Title: Chicken and Sweet Pepper Stir-Fry
Categories: Diet Oriental Entree Chinese
Yield: 4 Servings
18 | oz | Boned Chicken Breast halves |
3 | tb | Soy Sauce |
1 | tb | Dry Sherry |
| | Med Onion, cut into wedges |
2 | x | Med green/sweet red peppers* |
1 1/2 | c | Sliced fresh Mushrooms |
1 | tb | Cooking Oil |
1 | ts | Grated Ginger root |
8 | oz | Can Bamboo Shoots, drained |
1/4 | c | Chicken Broth |
1 | ts | Cornstarch |
* thinly sliced Cut skinless chicken into 1/2" pieces. place in a bowl;
stir in soy sauce and sherry. Let stand 30 minutes. Spray a cold wok or
large skillet with Pam; preheat over medium-high heat. Add onion, stir-fry
2 minutes.

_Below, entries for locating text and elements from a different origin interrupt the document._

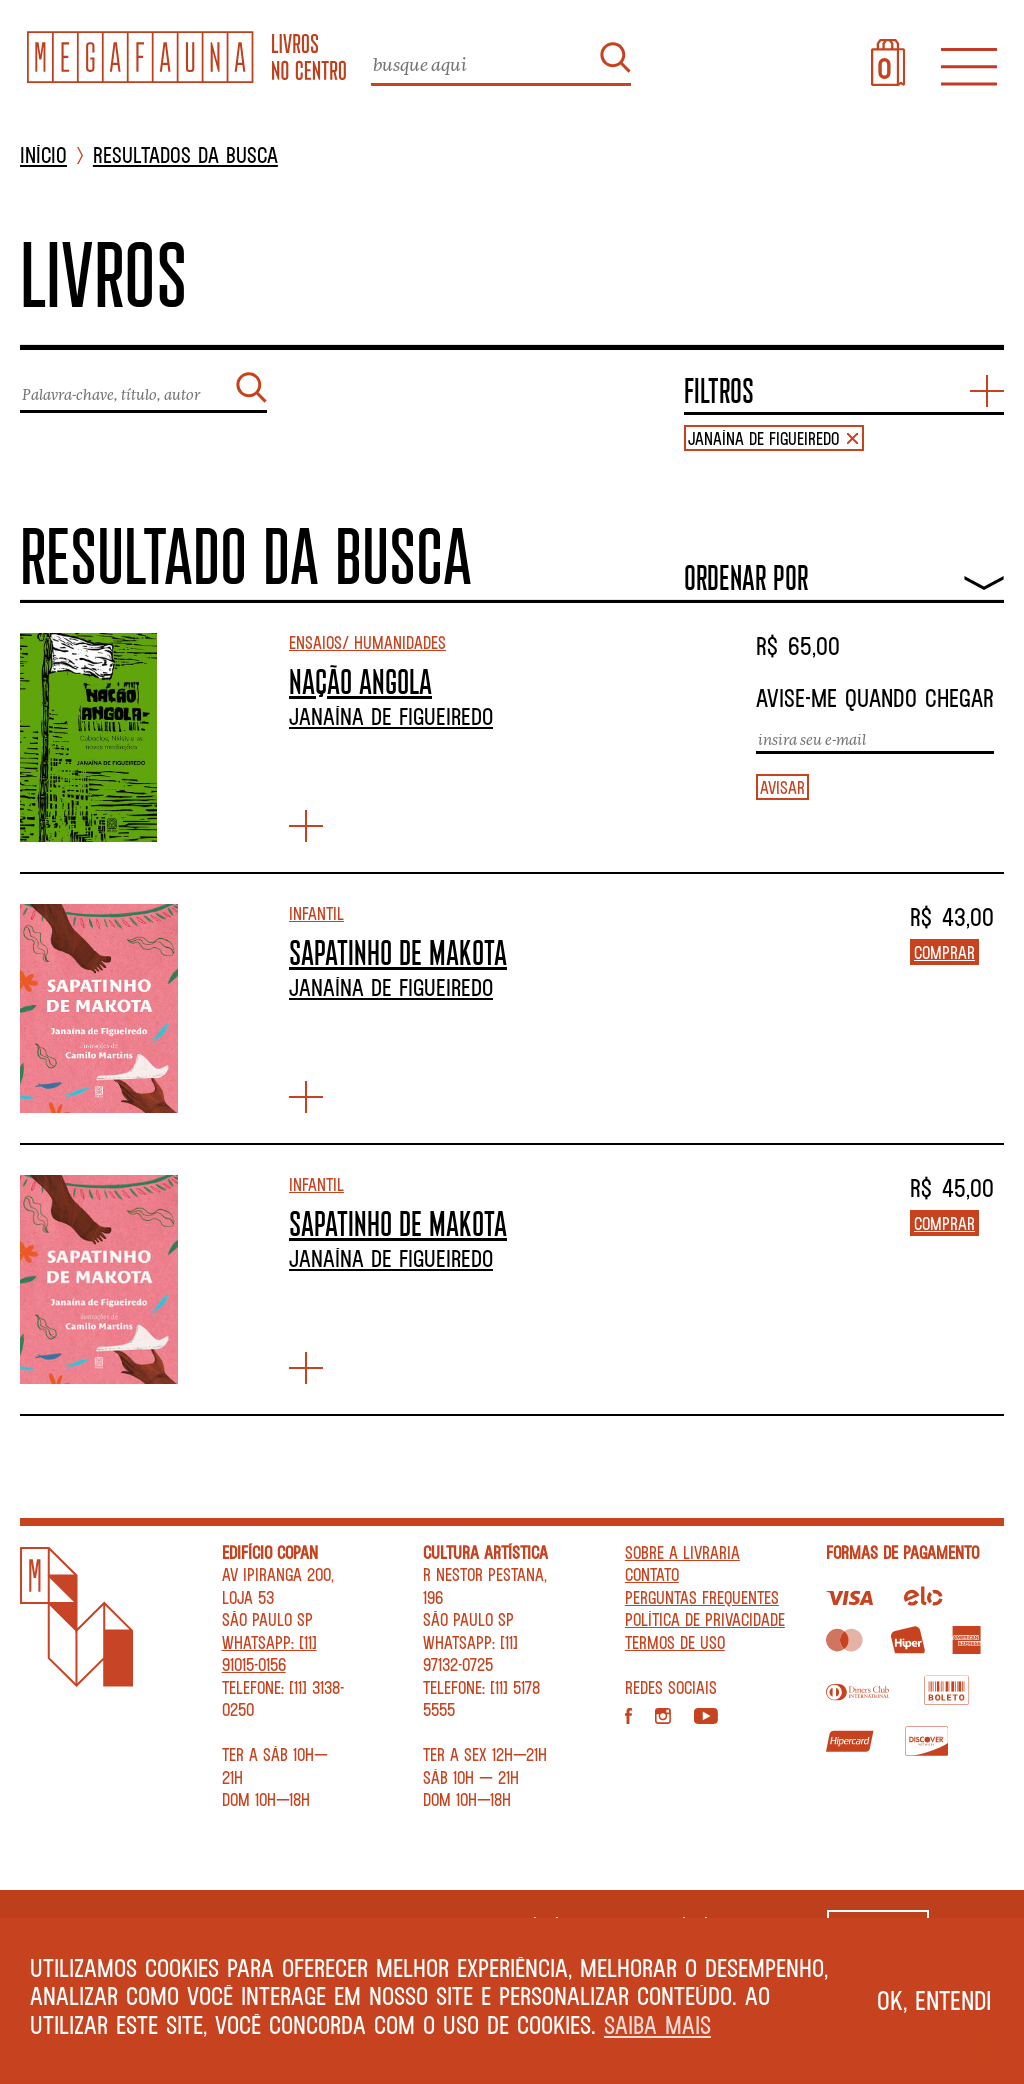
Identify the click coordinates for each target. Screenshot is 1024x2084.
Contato (652, 1574)
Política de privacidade (705, 1619)
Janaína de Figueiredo (391, 716)
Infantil (316, 913)
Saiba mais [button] (657, 2024)
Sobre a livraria (682, 1552)
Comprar (944, 952)
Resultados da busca (185, 155)
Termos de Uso (675, 1642)
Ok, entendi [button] (934, 2000)
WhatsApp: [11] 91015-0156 (269, 1653)
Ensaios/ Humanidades (367, 642)
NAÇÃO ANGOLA (360, 681)
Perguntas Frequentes (702, 1597)
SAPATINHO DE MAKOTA (398, 952)
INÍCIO (43, 155)
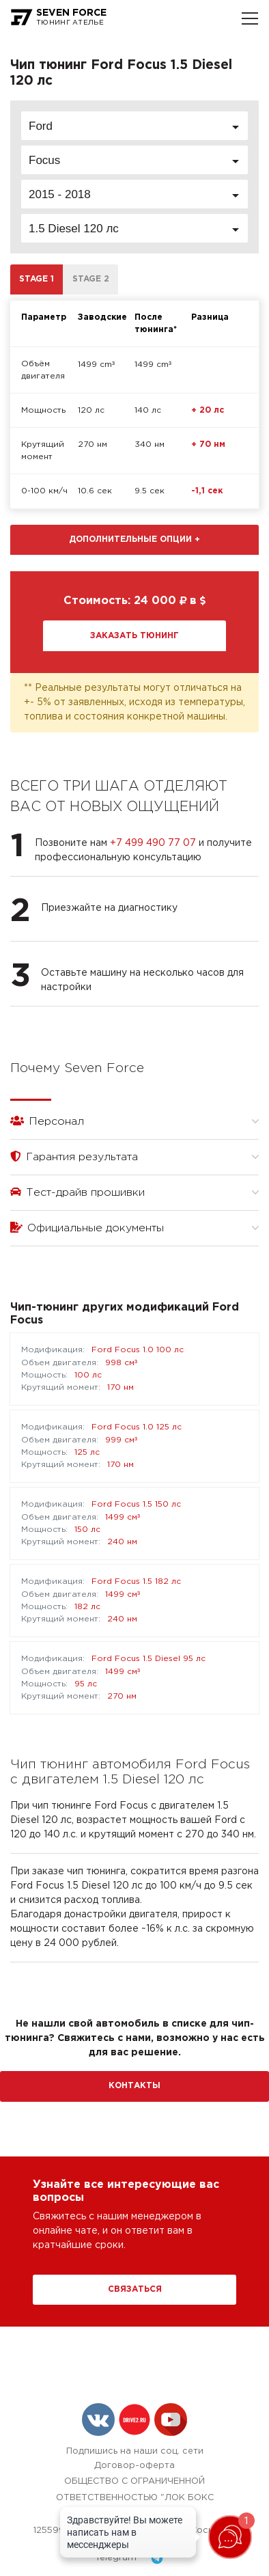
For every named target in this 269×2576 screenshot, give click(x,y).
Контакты (134, 2085)
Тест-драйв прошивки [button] (134, 1192)
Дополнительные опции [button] (134, 539)
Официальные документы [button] (134, 1227)
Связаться (135, 2289)
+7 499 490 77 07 (153, 843)
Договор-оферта (134, 2465)
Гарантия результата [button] (134, 1156)
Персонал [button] (134, 1121)
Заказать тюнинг (134, 636)
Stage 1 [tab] (36, 279)
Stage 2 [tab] (90, 279)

Add peppers, stir-fry 1 minute. Add mushrooms, stir-fry about 1
minute more or till veggies are crisp-tender. Remove veggies from wok; set
aside.
Drain chicken, reserving the marinade. Add oil to wok. Add ginger root;
stir-fry 15 seconds. Add half the chicken, stir fry 3-4 minutes till no
longer pink. Remove. Stir-fry remaining chicken 3-4 minutes till no longer
pink. Return all chicken, veggies, and bamboo shoots to wok; push from
center of wok.
Stir broth, cornstarch, and 1/4 t pepper into reserved marinade; add to
wok. Cook and stir till slightly thickened; toss gently to coat chicken
mixture. Serve while hot.
********************************************************************* Per
serving: 204 calories, 30 g protein, 7 g carbohydrates, 6 g fat, 73 mg
cholesterol, 613 mg sodium, 621 mg potassium.